The simplest method would be to iterate over every point, get the distance between the previous and the next point, and recurse with the polygon without the current point; e.g. for a pentagon abcde that would be:
- distance eb + recurse with quadrangle bcde
- distance ac + recurse with quadrangle cdea
- distance bd + recurse with quadrangle deab
- distance ce + recurse with quadrangle eabc
- distance da + recurse with quadrangle abcd
In order not to calculate the same solutions more than once, you should discard any solutions where points that have already been checked do not have a diagonal arriving in them; e.g. when recursing with quadrangle deab in step 3, the solution with a diagonal eb is a duplicate, because solutions that use triangle abe were already checked in the first step.
Making no duplicate calculations at all may be complicated with this method.
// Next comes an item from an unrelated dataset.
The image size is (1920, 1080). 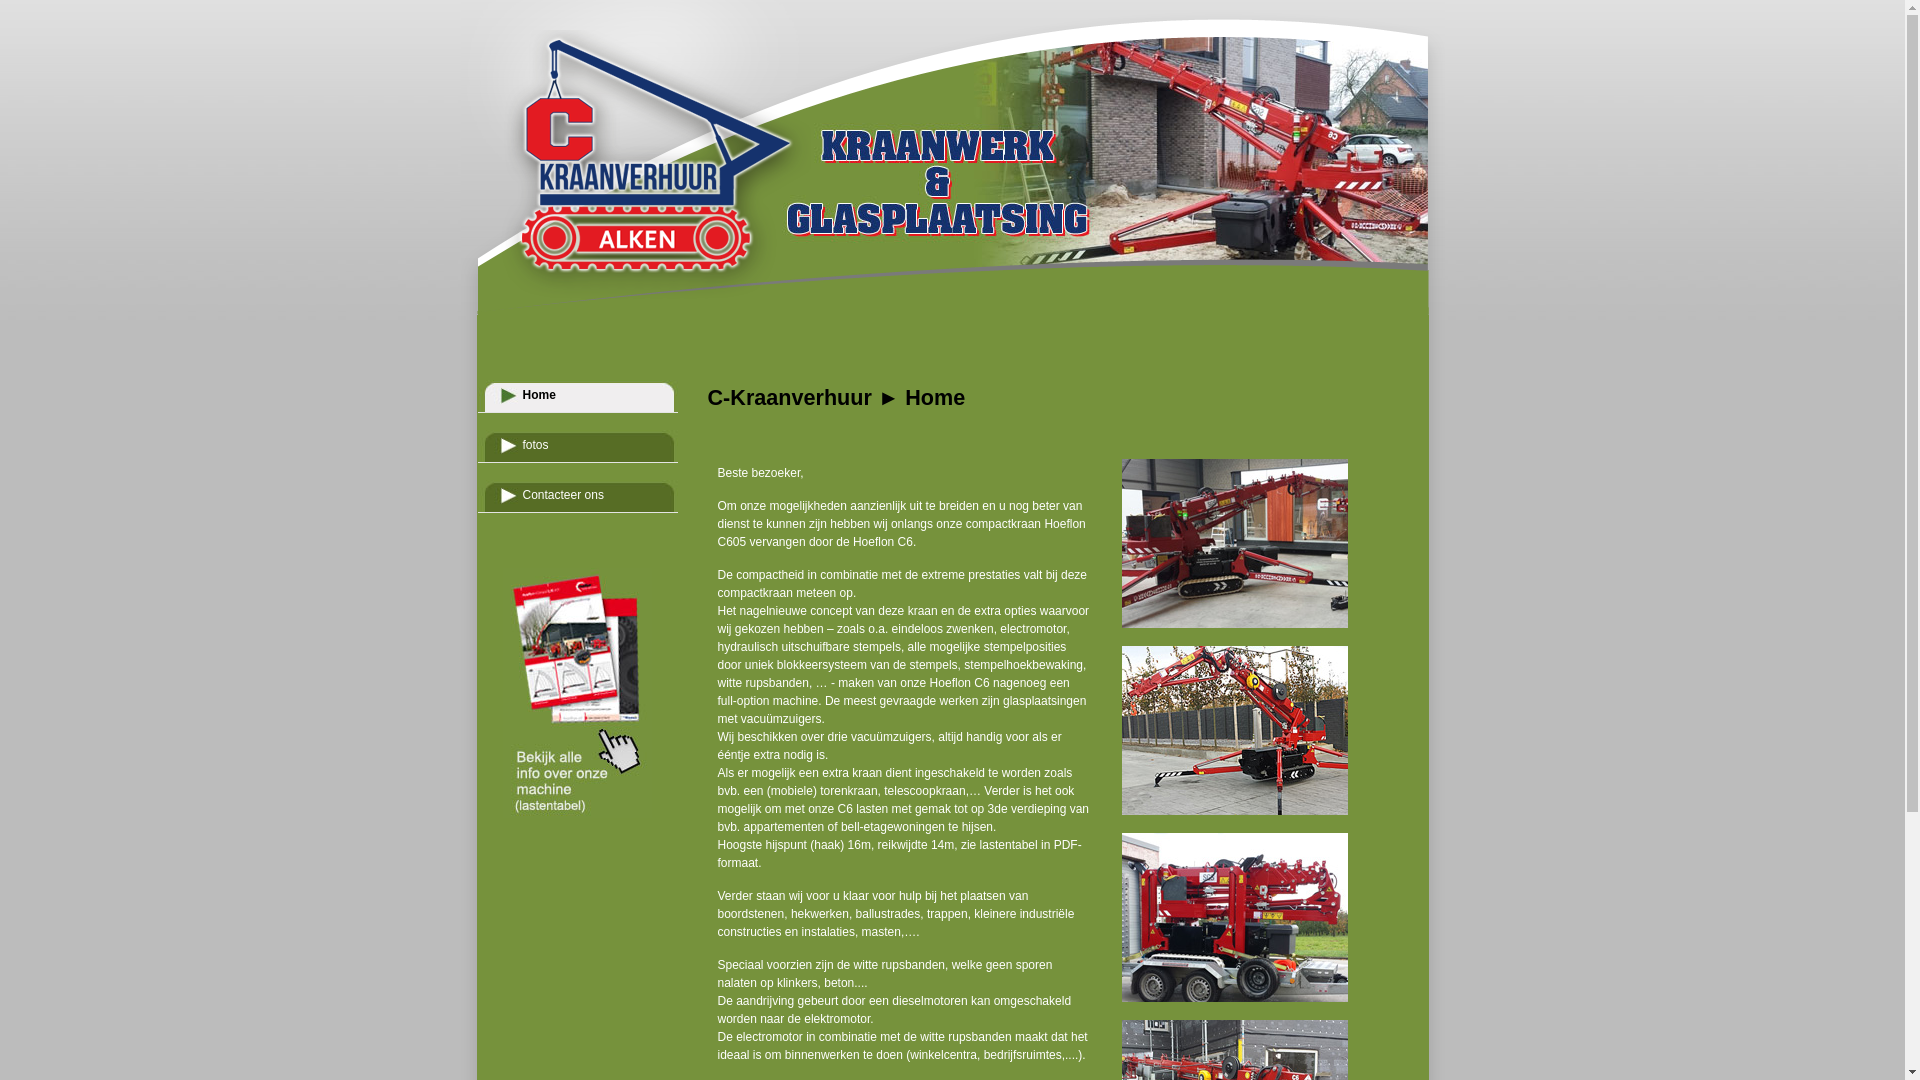 I want to click on 'fotos', so click(x=576, y=445).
Another method would be to choose a point (indicated in red in the illustration below), and then enumerate every solution as a number of digits whose sum is n - 2, where n is the number of points. The solution where every diagonal goes through the selected point would be solution 11111. Then, you run through every combination that sums to n - 2: 11111, 1112, 1121, 113, 1211, 122, 131, 14, 2111, 212, 221, 23, 311, 32, 41 and 5. A number greater than 1 means you combine 2 or more segments, and add the diagonal from its first to last point. When the number is greater than 2, this diagonal borders a left-over polygon (indicated in pink), which you recurse with.
The animation shows the iterations and recursions the algorithm goes through for a 7-point polygon, up until the point where it recurses with a 6-point polygon.
Both these methods offer possibilities for memoization and tabulation, but it won't be straightforward. A pentagon starting at point b isn't necessarily bcdef once you've started recursing; it might well be bdfhj. So retrieving stored intermediate results may get a bit complicated.